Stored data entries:
»»
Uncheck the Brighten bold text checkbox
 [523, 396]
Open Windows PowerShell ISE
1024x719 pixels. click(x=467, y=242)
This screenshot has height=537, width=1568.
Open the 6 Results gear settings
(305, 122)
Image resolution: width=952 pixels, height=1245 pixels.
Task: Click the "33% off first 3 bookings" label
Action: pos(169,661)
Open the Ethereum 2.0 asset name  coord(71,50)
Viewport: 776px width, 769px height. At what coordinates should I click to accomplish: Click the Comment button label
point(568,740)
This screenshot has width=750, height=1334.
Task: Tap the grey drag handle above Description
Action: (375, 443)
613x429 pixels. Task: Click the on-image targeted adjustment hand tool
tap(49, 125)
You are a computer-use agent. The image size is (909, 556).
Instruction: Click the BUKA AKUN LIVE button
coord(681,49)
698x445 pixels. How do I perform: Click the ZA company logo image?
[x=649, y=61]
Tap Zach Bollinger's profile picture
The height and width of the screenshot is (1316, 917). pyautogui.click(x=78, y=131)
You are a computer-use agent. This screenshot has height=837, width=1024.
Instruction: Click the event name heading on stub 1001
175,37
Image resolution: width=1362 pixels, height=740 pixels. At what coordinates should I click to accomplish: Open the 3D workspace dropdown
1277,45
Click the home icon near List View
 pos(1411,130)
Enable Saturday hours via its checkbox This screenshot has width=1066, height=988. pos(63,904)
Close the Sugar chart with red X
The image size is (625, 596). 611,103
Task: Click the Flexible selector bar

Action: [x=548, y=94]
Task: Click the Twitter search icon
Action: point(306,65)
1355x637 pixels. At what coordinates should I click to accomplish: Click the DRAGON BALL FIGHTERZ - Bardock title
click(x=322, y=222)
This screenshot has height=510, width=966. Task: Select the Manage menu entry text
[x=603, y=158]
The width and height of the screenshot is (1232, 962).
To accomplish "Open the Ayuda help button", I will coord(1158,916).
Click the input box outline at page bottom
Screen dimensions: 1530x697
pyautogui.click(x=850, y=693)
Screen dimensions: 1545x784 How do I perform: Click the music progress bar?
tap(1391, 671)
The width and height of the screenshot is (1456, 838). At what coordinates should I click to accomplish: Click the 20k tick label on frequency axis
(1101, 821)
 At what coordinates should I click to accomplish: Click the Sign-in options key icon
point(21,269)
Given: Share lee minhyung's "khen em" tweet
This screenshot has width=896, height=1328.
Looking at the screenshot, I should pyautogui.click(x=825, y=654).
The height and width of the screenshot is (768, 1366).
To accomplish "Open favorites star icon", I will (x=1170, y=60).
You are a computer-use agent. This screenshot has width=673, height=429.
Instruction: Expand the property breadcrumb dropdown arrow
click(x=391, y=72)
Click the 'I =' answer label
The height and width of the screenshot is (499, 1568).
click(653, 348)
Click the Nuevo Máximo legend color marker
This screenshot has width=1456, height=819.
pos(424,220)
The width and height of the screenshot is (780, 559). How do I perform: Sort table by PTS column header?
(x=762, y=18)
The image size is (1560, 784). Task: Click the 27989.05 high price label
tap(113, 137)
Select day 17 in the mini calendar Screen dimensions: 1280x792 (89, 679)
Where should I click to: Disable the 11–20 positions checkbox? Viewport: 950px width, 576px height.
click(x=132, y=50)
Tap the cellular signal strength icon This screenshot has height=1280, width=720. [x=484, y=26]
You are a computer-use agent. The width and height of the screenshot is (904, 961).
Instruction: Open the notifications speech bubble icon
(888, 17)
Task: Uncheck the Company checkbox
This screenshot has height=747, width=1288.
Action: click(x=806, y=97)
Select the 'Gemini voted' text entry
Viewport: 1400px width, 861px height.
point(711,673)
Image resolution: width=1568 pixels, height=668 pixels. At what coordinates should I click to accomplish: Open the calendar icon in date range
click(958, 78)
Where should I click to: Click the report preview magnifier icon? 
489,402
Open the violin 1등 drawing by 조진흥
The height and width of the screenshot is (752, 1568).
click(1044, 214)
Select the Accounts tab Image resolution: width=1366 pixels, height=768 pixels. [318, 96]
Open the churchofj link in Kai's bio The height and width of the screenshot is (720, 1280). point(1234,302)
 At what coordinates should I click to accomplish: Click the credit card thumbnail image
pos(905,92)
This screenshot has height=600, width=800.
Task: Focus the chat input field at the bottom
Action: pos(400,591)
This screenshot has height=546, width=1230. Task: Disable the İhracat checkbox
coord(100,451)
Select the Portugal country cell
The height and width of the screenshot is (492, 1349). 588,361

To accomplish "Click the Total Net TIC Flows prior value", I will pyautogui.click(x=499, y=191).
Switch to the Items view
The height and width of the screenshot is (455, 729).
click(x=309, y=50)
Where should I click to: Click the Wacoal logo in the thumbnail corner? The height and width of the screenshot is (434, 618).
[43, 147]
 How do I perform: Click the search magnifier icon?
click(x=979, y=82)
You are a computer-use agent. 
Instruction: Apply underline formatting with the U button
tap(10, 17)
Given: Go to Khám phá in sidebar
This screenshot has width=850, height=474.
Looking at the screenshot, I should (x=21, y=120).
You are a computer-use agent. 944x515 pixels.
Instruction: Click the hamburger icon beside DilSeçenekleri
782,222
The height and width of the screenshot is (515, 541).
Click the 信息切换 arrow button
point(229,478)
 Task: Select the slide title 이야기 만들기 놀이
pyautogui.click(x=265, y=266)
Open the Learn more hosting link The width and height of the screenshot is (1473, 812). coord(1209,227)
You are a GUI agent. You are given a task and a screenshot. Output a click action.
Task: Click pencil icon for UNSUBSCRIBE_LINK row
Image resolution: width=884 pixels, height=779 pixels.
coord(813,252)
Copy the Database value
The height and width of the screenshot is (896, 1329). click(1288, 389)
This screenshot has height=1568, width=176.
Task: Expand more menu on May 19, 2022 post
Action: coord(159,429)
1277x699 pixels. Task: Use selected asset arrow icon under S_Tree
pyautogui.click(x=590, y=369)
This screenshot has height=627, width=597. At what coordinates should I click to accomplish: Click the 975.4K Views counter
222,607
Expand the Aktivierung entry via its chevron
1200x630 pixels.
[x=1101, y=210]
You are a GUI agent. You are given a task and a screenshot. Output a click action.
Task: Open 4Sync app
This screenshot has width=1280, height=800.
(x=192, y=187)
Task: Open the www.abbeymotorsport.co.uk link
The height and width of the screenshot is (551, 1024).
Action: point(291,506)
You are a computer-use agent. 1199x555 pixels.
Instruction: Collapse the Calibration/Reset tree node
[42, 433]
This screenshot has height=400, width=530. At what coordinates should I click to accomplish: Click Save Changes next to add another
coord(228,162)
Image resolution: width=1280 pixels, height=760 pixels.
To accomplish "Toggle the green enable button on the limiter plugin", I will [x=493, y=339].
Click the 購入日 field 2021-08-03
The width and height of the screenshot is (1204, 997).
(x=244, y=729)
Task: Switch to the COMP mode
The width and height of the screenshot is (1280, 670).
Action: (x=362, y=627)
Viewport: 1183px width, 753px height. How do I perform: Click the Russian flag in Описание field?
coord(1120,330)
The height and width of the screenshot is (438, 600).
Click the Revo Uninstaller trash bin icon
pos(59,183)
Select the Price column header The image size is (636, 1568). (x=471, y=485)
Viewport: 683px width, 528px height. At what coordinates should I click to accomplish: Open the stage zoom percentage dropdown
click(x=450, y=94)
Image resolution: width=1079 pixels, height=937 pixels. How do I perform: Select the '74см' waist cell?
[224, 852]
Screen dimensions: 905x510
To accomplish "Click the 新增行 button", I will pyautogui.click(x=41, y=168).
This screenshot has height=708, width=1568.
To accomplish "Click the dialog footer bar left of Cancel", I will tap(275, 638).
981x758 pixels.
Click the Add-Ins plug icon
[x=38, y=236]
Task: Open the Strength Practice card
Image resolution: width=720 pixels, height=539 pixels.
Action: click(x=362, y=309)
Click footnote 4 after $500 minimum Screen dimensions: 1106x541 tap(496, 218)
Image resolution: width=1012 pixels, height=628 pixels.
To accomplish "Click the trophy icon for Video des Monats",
««
The line containing "981x758 pixels." marks where to begin; the last line of the records marks where to stop. Copy both and all between, exactly.

981x758 pixels.
Click the Add-Ins plug icon
[x=38, y=236]
Task: Open the Strength Practice card
Image resolution: width=720 pixels, height=539 pixels.
Action: click(x=362, y=309)
Click footnote 4 after $500 minimum Screen dimensions: 1106x541 tap(496, 218)
Image resolution: width=1012 pixels, height=628 pixels.
To accomplish "Click the trophy icon for Video des Monats",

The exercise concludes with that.